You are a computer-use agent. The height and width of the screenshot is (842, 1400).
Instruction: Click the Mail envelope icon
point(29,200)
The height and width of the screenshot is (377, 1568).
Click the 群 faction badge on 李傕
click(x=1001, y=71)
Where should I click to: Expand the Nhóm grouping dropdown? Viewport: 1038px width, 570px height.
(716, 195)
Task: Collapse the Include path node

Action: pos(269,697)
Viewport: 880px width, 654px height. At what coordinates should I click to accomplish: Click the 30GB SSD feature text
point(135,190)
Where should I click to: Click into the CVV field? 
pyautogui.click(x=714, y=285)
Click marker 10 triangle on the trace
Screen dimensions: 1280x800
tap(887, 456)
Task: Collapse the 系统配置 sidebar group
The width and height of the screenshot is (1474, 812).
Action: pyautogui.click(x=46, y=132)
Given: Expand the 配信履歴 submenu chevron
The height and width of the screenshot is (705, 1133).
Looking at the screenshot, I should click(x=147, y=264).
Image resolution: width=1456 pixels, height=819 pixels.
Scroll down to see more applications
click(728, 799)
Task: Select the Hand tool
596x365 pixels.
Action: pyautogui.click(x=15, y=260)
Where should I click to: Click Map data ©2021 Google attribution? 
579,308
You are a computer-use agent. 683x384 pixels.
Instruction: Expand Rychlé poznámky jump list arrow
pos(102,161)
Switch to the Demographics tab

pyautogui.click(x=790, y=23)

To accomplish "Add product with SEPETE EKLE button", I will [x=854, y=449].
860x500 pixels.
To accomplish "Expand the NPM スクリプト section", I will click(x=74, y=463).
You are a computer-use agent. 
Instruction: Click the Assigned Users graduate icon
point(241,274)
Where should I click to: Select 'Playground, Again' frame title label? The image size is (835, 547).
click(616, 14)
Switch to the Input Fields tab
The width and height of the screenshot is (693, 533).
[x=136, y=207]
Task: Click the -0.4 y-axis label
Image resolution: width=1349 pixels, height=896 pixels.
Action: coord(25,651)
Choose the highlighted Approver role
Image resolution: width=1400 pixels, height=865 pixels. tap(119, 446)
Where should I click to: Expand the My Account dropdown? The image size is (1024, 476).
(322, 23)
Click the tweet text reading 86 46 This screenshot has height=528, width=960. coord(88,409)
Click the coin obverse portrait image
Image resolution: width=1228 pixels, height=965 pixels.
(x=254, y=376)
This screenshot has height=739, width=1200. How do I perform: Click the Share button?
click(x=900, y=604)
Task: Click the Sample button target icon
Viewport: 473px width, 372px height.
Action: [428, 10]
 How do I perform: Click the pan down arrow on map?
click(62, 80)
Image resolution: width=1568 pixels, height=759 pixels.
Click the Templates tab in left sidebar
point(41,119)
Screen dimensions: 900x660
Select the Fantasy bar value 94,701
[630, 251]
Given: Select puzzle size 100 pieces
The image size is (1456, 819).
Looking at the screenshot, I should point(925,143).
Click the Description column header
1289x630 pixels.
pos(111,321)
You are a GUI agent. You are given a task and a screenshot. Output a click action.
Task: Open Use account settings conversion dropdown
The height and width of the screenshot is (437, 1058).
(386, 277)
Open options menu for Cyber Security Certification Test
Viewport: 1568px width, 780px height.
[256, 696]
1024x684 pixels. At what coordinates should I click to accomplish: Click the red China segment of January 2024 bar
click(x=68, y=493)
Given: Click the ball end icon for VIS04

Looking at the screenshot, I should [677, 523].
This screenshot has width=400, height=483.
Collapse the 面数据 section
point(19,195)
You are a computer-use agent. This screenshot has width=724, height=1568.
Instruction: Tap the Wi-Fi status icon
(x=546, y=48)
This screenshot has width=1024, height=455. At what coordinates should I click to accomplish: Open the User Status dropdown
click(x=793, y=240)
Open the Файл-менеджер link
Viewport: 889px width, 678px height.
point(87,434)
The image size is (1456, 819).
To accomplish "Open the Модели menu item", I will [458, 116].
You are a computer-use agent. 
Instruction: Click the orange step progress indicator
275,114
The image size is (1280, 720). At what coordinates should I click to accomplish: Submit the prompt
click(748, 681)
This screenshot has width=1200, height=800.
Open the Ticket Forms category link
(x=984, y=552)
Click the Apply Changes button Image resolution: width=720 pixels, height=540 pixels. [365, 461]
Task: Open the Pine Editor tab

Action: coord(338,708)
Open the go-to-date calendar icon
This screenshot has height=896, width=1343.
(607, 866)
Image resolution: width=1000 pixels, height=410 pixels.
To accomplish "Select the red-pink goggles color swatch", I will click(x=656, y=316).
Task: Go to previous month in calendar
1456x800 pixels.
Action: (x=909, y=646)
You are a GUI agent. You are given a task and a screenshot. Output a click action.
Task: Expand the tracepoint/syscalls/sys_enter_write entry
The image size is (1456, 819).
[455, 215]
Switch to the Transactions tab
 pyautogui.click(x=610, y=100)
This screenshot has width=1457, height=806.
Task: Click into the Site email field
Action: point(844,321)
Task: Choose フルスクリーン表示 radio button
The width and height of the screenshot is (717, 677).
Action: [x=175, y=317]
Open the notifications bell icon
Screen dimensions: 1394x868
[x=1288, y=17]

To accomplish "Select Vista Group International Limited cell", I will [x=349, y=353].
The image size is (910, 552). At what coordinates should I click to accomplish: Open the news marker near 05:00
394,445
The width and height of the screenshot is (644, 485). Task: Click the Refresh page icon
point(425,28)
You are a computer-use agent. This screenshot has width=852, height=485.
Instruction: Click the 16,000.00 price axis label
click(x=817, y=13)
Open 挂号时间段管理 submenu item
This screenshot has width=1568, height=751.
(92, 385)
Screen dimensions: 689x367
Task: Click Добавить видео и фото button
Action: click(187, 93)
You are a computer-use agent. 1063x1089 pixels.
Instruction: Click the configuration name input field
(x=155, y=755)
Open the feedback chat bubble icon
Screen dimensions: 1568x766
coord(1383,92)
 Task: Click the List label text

-.-.-

PROBLEM TO SOLVE
Of the lines above, extract only those from the line with "Viewport: 889px width, 678px height." to the line with "Click the Apply", both included, exactly as written.

PROBLEM SOLUTION
Viewport: 889px width, 678px height.
point(87,434)
The image size is (1456, 819).
To accomplish "Open the Модели menu item", I will [458, 116].
You are a computer-use agent. 
Instruction: Click the orange step progress indicator
275,114
The image size is (1280, 720). At what coordinates should I click to accomplish: Submit the prompt
click(748, 681)
This screenshot has width=1200, height=800.
Open the Ticket Forms category link
(x=984, y=552)
Click the Apply Changes button Image resolution: width=720 pixels, height=540 pixels. [365, 461]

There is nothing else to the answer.